Pubblicazioni e cataloghi L'epopea del pomodoro rivive nella Corte di Giarola, in Assessorato Agricoltura della Regione Emilia-Romagna (a cura di), I Musei del Gusto dell'Emilia Romagna, Bologna, Compositori, 2008, I Libri di "Agricoltura", 3, pp. 120-125.
Pubblicazioni e cataloghi Musei del Cibo della provincia di Parma, in Cantieri culturali: allestimenti, didattica, catalogazione e restauro nei musei dell'Emilia-Romagna, Bologna, Istituto Beni Artistici Culturali e Naturali della Regione Emilia Romagna, 2006, pp. 6-7.
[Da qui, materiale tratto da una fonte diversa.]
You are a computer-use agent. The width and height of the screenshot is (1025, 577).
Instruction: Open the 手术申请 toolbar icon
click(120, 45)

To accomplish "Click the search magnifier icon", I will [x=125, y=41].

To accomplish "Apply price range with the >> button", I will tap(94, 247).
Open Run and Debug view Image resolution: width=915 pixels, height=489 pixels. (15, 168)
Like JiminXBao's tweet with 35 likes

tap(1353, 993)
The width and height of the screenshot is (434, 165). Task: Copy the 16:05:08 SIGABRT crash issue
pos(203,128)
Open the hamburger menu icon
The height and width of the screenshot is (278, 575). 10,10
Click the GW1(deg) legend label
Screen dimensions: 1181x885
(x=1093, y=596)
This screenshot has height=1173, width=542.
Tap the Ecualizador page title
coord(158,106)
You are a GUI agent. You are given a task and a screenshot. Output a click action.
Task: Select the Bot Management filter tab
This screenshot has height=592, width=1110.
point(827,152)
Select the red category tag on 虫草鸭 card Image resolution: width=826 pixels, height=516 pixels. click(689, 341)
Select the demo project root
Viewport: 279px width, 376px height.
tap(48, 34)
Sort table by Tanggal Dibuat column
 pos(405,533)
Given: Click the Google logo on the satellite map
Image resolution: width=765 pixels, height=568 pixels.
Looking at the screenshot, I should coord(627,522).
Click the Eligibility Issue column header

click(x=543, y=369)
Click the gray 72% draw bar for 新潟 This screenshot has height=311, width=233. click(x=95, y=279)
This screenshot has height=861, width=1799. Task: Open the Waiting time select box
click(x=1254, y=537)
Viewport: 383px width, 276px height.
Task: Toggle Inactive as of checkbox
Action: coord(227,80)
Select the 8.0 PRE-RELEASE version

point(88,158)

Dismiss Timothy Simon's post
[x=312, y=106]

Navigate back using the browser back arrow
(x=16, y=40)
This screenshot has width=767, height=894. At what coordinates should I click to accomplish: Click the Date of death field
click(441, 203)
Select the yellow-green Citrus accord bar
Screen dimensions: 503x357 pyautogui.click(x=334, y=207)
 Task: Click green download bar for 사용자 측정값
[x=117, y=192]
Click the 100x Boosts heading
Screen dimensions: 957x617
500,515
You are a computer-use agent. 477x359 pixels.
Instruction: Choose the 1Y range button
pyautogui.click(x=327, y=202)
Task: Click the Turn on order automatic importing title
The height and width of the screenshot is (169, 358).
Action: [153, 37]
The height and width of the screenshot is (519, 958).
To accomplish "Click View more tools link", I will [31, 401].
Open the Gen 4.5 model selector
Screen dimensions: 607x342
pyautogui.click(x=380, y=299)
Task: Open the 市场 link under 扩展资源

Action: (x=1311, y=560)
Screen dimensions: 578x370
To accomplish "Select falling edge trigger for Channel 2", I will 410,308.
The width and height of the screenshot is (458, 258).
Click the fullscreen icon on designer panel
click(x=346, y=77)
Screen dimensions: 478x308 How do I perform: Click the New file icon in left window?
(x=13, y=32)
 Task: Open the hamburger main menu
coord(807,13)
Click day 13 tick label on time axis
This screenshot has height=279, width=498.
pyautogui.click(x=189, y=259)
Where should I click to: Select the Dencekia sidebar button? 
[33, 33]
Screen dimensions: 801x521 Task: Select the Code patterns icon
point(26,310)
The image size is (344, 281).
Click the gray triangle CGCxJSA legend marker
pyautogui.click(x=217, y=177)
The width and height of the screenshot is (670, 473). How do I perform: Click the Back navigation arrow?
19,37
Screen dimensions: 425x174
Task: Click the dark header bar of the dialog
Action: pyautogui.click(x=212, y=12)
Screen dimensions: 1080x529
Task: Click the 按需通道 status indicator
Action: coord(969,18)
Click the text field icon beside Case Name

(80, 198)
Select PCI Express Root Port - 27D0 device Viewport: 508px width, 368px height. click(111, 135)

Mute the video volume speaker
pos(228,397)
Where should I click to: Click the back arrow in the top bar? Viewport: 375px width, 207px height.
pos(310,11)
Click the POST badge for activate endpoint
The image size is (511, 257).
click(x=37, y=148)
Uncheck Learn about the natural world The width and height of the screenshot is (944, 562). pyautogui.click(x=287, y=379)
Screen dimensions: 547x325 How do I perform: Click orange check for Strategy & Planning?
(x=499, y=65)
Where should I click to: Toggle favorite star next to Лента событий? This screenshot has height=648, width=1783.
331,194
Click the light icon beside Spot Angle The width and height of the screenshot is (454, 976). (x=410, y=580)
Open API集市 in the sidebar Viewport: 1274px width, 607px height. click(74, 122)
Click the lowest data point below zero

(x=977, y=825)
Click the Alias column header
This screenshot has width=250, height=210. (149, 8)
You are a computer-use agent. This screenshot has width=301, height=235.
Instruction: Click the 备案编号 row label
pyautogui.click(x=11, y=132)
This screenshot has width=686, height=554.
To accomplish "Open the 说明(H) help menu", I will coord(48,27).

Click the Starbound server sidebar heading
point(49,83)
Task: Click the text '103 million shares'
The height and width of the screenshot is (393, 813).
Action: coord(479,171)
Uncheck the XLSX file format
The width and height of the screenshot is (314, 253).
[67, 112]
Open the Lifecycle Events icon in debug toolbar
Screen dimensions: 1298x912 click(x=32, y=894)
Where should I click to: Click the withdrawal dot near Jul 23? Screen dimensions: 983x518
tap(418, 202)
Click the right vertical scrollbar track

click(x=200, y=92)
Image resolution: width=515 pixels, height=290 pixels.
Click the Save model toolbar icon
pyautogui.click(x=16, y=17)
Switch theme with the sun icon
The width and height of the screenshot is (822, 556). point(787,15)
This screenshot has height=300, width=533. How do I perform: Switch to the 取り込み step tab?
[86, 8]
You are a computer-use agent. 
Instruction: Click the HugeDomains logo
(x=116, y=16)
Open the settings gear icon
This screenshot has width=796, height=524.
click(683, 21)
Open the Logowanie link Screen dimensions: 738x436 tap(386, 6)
Storia dell’edificio Collocata in punto strategico per il controllo del territorio, le prime informazioni sulla Corte di Giarola risalgono al medioevo. Nell’XI secolo divenne proprietà del monastero femminile di San Paolo e sede di un piccolo nucleo monastico. In questo periodo la struttura si sviluppò particolarmente come curtis agricola, sorsero infatti abitazioni per i lavoratori, stalle, un mulino e un caseificio, oltre che costituire un punto di riferimento per i pellegrini della Via Francigena. Le monache continuarono ad amministrare la Corte fino all’inizio dell’Ottocento, quando le proprietà terriere furono confiscate, a seguito della soppressione degli ordini religiosi di età napoleonica, lottizzate e affittate a privati. Giarola mantenne un uso esclusivamente produttivo, fino a che, negli anni venti del Novecento, venne convertita in “Azienda agricola industriale – conserve alimentari”, qui venivano infatti prodotti e commercializzati Parmigiano-Reggiano e “Super concentrato di pomodoro marca Perla”. Dal 1998 è di proprietà pubblica e diventata sede del Parco Fluviale Regionale del Taro. A seguito di una progressiva opera di restauro, i suoi spazi sono stati adibiti a: Centro visite, Sala Auditorium, Infopoint sui percorsi enogastronomici, Laboratorio storico sulla Resistenza, Ristorante, Teatro, e Museo del Pomodoro.